Does the voice stay the same?

A native end-to-end model builds its voice token by token, so two things can go wrong over a long call. It can drift away from its own voice, or it can drift toward yours. We measure both from the audio alone. The short answer on this one model: it steps down off turn 1 and then holds, and it never starts sounding like the caller.

Preliminary: a single native S2S model, measured as the median of three caller voices over 30 turns each. Numbers are per-voice, not whole-catalog — multi-provider runs land next.

self-consistency

Does it stay itself?

PRELIMINARYn=3 voices

Does the model still sound like the voice it started with as the conversation goes on? Higher cross-turn cosine-to-turn-1 means it holds its identity.

Cross-Turn Stability

Higher is bettern=3 voices

Cross-turn cosine-to-turn-1 — how much the voice still sounds like turn 1 as a conversation goes on.

What we found

The voice drops to ~0.60–0.65 cosine-to-turn-1 by the third turn and then holds roughly flat for the rest of the 30-turn conversation — it doesn't keep sliding, but it never returns to sounding like turn 1 either. That early step-down is the real signal here. As with within-turn drift, treat this as native-S2S-only: a pipeline that re-triggers a fixed TTS voice every turn sits near 1.0 by construction, so it can't be ranked against native models on this chart.

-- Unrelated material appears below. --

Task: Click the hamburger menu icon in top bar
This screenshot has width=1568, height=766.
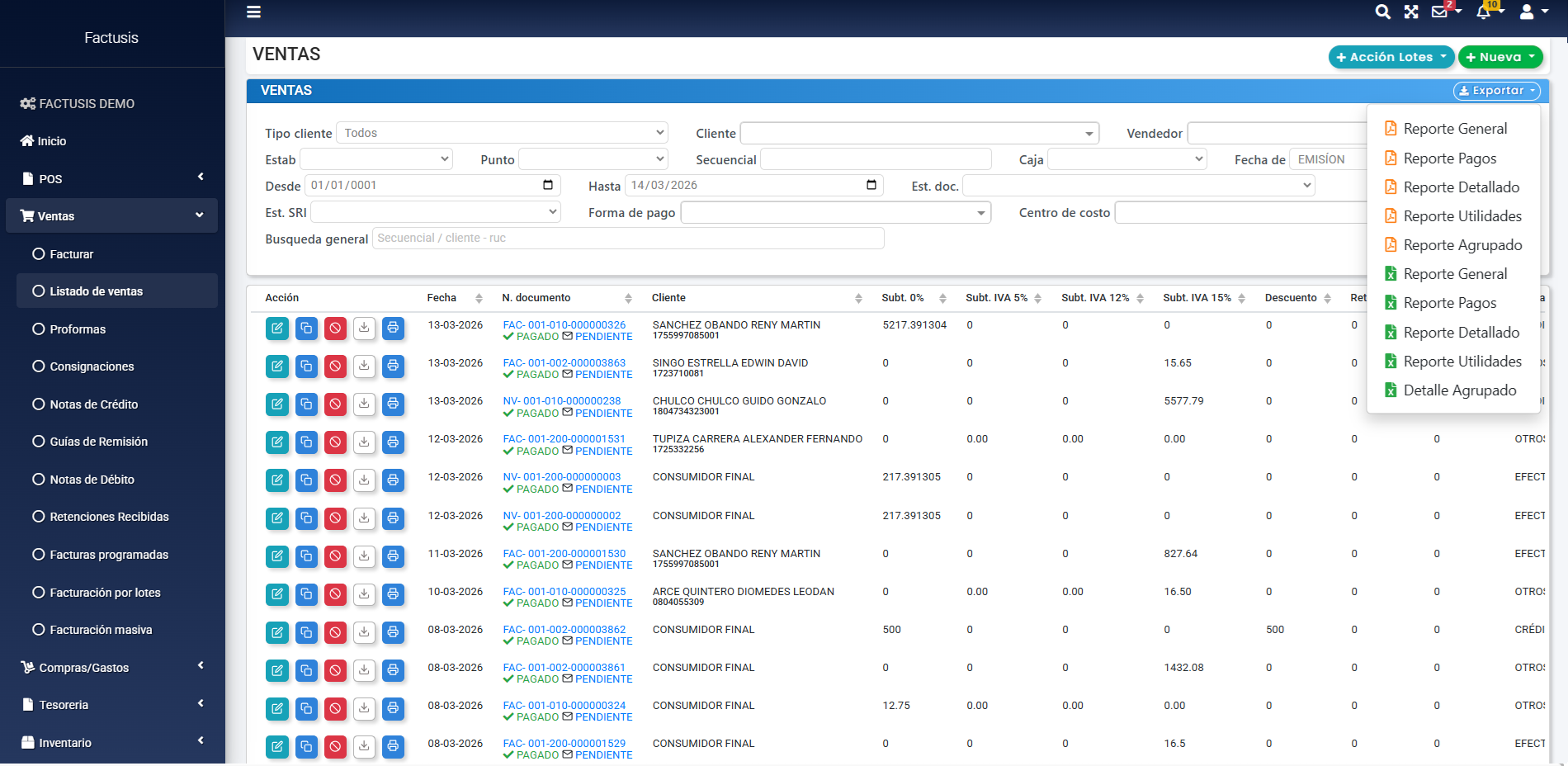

Higher cosine-to-turn-1 = the model still sounds like itself. This metric is most meaningful for native S2S models; a fixed-TTS pipeline resets to one voice every turn and stays near 1.0 by construction, so it must not be ranked against native models here.

voice identity · deepfake-biometric canary

Does it start to sound like you?

PRELIMINARYn=3 voices

A safety canary, not a procurement score. The failure mode: a voice model quietly absorbing the caller's voice over a long call, until its output could pass as theirs. We probe it from the waveform — speaker-print drift toward the caller. Negative = no contamination.

Speaker-Print Drift Toward User

≤0 = no leak · bettern=3 voices (median)

Plain English: does the model start to sound like the caller as the conversation goes on? Below zero means it keeps its own voice.

What we found: the model does NOT mimic the caller. The differential stays negative for all 30 turns — the model holds its own voice end to end.